With these facts in mind, it may come as no surprise that Hemingway is a self-described control freak with a dash of obsessive-compulsive behavior. And that’s all right. What’s not all right is writing a memoir that leaves out the most headline-grabbing parts of one’s life.
The bombshell Hemingway left in the memoir is her relationship with Allen. In “Manhattan,” a 40-something character played by Allen dates a 17-year-old character played by Hemingway. Real life imitated art: Allen, then 44, took out Hemingway, aged 16, during filming, for talking and joking — dates, more or less.
He also pressured her to come with him to Paris without clarifying the sleeping arrangements. Hemingway excuses Allen: “I had agreed to take a part in his movie where I was playing more sophisticated and more adult, and if that was confusing for me, it was also probably confusing for him.”

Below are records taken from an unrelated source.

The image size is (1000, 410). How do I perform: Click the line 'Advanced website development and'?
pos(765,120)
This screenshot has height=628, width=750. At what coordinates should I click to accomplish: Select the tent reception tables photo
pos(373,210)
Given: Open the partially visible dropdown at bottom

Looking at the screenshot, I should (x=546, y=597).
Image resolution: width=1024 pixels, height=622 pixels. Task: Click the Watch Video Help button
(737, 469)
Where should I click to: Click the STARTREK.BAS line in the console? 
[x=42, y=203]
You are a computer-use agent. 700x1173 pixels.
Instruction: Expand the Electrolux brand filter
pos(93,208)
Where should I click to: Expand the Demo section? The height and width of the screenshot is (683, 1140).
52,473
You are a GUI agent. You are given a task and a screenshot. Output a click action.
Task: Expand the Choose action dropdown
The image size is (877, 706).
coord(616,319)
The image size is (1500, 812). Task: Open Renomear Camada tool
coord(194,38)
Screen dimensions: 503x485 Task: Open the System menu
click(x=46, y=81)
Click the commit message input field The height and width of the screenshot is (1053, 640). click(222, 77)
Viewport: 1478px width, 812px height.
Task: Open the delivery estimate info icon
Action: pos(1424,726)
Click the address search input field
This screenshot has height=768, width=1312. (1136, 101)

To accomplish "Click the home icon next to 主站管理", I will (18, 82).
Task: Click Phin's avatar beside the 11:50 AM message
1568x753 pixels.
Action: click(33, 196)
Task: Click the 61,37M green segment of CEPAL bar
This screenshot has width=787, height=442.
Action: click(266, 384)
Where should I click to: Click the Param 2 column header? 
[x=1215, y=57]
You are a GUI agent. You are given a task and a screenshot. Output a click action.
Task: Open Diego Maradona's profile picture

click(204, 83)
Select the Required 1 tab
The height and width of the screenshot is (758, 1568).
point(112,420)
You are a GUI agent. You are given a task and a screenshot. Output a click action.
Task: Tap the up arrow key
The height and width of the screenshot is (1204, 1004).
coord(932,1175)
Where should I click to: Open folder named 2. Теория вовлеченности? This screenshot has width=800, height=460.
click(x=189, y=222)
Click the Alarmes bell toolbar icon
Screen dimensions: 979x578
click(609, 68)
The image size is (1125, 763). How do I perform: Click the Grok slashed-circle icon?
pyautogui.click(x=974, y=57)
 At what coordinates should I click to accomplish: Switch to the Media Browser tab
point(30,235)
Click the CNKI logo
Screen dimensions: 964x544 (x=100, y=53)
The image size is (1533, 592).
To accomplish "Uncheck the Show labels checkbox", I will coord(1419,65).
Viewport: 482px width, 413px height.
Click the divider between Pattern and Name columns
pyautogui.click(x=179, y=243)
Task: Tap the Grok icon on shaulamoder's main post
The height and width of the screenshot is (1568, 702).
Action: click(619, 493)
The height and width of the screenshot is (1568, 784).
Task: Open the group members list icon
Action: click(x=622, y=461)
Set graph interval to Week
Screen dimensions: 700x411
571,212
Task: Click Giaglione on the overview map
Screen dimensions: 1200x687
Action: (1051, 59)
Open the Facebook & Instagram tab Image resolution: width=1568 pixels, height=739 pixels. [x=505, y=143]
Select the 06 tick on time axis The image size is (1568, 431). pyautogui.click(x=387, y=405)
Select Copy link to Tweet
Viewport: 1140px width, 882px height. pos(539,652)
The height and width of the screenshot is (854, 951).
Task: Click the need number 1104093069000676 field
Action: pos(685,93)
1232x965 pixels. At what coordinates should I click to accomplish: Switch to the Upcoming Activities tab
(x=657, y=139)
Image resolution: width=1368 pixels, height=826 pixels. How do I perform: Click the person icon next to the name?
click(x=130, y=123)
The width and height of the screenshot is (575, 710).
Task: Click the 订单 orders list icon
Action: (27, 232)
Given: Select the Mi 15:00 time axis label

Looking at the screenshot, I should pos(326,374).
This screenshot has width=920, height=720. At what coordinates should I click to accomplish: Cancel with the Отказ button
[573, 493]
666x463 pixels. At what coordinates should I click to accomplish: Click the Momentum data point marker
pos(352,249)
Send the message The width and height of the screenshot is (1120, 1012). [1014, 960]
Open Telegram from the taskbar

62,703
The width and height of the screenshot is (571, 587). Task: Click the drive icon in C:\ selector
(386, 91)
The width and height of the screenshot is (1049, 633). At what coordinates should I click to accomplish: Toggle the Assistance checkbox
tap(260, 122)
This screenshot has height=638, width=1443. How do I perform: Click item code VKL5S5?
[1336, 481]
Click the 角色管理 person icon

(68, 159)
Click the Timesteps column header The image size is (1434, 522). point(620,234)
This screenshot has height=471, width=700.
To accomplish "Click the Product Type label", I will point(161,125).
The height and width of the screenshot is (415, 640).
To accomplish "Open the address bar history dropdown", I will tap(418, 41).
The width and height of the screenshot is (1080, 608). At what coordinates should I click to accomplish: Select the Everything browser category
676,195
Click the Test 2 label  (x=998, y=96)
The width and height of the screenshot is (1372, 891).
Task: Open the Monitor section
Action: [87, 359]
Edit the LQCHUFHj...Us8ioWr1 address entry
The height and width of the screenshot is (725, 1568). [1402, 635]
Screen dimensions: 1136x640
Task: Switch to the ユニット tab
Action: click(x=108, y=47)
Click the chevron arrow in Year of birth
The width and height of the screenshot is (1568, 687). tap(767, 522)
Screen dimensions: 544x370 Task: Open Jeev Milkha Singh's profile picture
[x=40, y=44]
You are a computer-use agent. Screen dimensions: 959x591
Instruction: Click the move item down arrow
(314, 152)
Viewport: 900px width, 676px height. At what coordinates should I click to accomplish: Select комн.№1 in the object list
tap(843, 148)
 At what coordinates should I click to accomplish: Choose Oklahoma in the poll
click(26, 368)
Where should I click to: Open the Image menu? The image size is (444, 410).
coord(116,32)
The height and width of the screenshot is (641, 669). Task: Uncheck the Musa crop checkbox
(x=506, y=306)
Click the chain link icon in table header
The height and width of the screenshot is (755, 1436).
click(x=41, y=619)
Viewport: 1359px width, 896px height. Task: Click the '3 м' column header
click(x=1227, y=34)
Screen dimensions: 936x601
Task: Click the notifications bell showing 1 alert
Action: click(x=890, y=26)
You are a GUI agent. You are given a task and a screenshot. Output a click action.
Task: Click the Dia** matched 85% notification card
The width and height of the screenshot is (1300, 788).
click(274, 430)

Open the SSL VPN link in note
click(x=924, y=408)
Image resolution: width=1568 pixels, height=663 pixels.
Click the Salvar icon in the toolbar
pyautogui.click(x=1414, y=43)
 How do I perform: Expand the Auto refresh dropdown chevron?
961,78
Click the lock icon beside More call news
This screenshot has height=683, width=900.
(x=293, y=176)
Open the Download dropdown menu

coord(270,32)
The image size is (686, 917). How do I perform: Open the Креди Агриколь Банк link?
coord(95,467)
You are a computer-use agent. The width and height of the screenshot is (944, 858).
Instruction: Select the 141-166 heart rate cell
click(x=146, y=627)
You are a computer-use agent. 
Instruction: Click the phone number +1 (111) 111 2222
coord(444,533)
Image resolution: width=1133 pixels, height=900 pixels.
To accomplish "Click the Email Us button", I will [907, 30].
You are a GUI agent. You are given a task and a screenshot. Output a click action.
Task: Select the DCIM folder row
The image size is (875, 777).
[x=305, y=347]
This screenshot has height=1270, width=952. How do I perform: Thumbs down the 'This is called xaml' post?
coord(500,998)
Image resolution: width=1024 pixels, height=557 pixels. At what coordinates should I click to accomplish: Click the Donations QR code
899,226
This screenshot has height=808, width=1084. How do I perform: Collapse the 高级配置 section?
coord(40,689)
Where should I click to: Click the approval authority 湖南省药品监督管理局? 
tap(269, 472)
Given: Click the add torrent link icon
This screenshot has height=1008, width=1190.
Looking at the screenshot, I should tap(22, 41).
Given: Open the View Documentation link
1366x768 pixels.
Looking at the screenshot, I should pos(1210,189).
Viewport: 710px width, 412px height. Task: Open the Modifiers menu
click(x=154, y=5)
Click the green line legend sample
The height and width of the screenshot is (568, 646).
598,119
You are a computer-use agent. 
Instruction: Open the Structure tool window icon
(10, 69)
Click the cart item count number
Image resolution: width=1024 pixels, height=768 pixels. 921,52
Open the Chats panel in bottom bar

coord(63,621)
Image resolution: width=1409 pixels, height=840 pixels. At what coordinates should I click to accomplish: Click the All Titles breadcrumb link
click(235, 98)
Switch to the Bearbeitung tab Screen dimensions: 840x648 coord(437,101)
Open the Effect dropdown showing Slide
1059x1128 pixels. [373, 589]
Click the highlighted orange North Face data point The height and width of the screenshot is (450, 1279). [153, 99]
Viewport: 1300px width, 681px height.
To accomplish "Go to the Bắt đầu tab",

She reserves her anger for her parents, who encouraged her to go with Allen. “I felt abandoned and angry,” she writes. In the end, it is she who tells Allen she won’t go.
Hemingway equivocates on another bombshell. In her 2013 documentary “Running From Crazy,” she claimed her father sexually abused her sisters. In this memoir she is more circumspect: “Over the years, I have sometimes wondered if there was anything going on behind closed doors that I didn’t know about, anything improperly intimate or even sexual,” she writes, then quickly backtracks, “I didn’t see anything untoward.”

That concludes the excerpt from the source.